§ Exercise
Go through the records below and copy out every line holding "computer".

(Records from a data collection)
▽
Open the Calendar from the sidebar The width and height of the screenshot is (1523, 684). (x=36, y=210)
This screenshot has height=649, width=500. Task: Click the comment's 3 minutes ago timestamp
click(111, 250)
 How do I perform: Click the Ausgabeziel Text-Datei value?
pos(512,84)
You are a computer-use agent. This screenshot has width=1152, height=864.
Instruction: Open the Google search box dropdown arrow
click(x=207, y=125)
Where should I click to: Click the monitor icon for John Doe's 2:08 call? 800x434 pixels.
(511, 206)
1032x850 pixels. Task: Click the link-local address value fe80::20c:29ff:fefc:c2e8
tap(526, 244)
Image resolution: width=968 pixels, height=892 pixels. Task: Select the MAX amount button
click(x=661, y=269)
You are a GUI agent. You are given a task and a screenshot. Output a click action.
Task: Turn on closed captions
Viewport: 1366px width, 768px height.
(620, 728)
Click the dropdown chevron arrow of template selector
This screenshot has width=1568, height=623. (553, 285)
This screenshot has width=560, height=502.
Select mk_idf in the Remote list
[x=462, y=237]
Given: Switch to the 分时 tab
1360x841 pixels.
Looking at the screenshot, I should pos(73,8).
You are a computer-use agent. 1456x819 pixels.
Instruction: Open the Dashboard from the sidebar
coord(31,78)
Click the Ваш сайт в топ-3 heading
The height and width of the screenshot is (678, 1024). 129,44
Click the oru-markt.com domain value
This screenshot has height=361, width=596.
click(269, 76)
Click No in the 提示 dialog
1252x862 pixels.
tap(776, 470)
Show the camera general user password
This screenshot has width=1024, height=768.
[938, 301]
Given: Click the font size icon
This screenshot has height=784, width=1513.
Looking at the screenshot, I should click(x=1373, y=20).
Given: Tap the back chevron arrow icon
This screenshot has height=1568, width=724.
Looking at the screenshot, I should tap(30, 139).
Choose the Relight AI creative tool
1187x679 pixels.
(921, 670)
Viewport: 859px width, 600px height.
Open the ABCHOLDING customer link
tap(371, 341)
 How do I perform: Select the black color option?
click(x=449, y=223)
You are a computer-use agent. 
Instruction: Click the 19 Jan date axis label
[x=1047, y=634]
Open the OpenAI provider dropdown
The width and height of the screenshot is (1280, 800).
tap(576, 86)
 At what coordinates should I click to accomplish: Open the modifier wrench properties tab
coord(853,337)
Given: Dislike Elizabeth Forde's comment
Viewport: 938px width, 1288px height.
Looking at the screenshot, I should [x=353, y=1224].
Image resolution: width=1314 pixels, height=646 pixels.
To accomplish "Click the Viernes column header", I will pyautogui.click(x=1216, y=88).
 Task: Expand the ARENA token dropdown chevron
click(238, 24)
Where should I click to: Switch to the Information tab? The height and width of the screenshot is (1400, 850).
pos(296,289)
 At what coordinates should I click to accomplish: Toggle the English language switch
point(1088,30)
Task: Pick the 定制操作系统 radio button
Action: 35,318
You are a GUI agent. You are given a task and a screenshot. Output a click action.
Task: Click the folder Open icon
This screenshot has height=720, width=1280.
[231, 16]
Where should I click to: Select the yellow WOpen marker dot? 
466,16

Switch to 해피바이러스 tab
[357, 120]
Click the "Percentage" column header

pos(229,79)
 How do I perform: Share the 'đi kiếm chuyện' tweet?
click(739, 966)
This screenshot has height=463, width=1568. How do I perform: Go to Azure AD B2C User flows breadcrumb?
△
§ Exercise response
You are a computer-use agent. This screenshot has width=1152, height=864.
You are a computer-use agent. 1456x819 pixels.
You are a computer-use agent. 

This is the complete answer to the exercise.